From Pixels to Insights: How I Built an OCR-Powered UI Test in TypeScript
The Challenge: Making Screens Speak
Modern UI testing often relies on traditional DOM element checks, but what happens when text is rendered dynamically or embedded in images? I faced this challenge while automating an application that had crucial textual information displayed in non-selectable areas — error messages in images, CAPTCHA-like UI elements, and dynamically loaded text.
I needed a way to verify the presence of text on the screen, not just within the HTML structure. That’s when I turned to Optical Character Recognition (OCR) and decided to integrate Tesseract.js into my testing workflow.

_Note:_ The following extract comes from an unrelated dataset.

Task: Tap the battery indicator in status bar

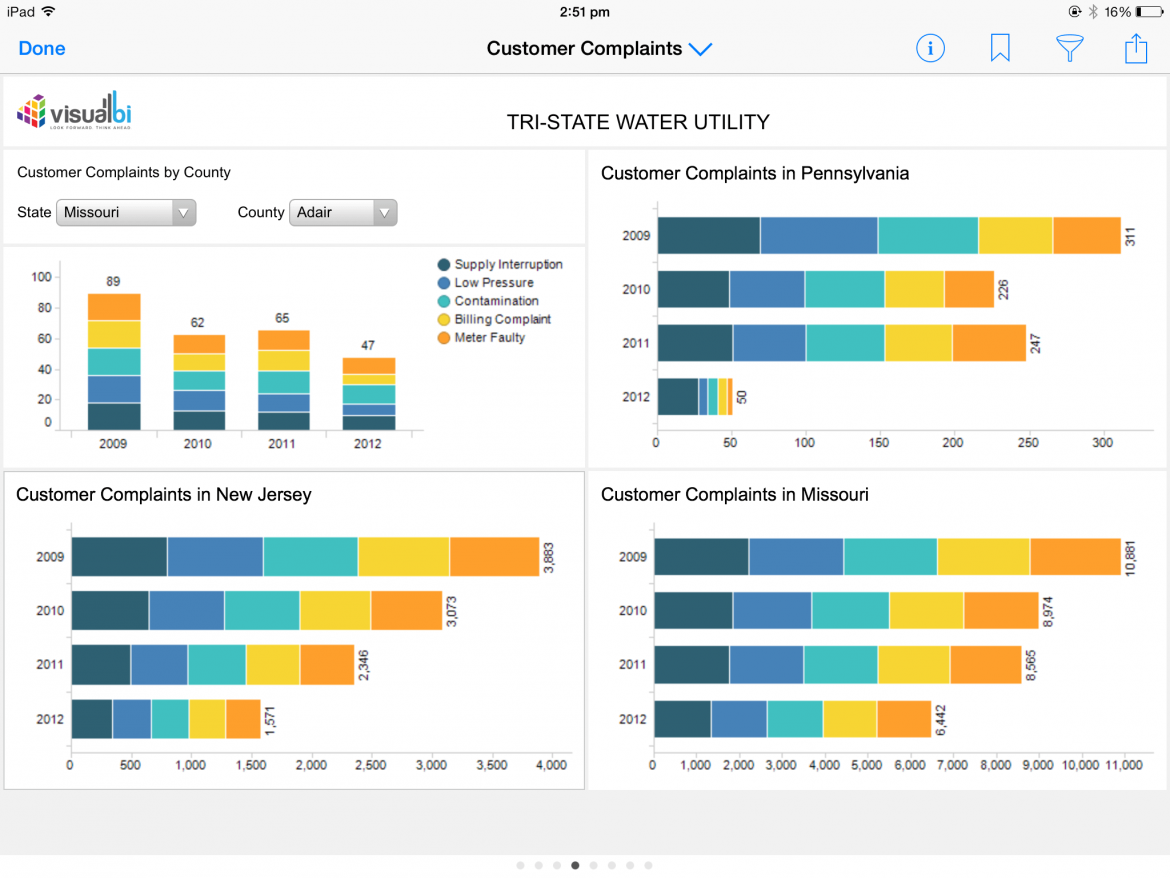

A Real-World Use Case: Handling Unchanging Attributes
During a take-home task, I encountered a scenario where an element’s text initially displayed ‘Order incorrect’, and after modifying the order, it changed to ‘Order correct’. However, the following attributes remained unchanged, making conventional test automation methods ineffective:
- value: orderStatusMessage
- name: orderStatusMessage
- label: orderStatusMessage
- enabled: true
- visible: true
- accessible: true
- x, y, width, height, index: remained the same
In most cases, I would suggest asking the development team to add a unique attribute for automation purposes. But in situations where this isn’t feasible, OCR provides an alternative way to validate the text on the screen.
The Solution: Capturing and Analyzing Screenshots with OCR
To address this, I built a TypeScript method using WebDriver and Tesseract.js, enabling automated tests to visually verify text. Here’s how it works:
/**
* Visually checks the screen for a specified text using OCR.
* @param text The text to search for in the screenshot.
* @returns True if the text is found, false otherwise.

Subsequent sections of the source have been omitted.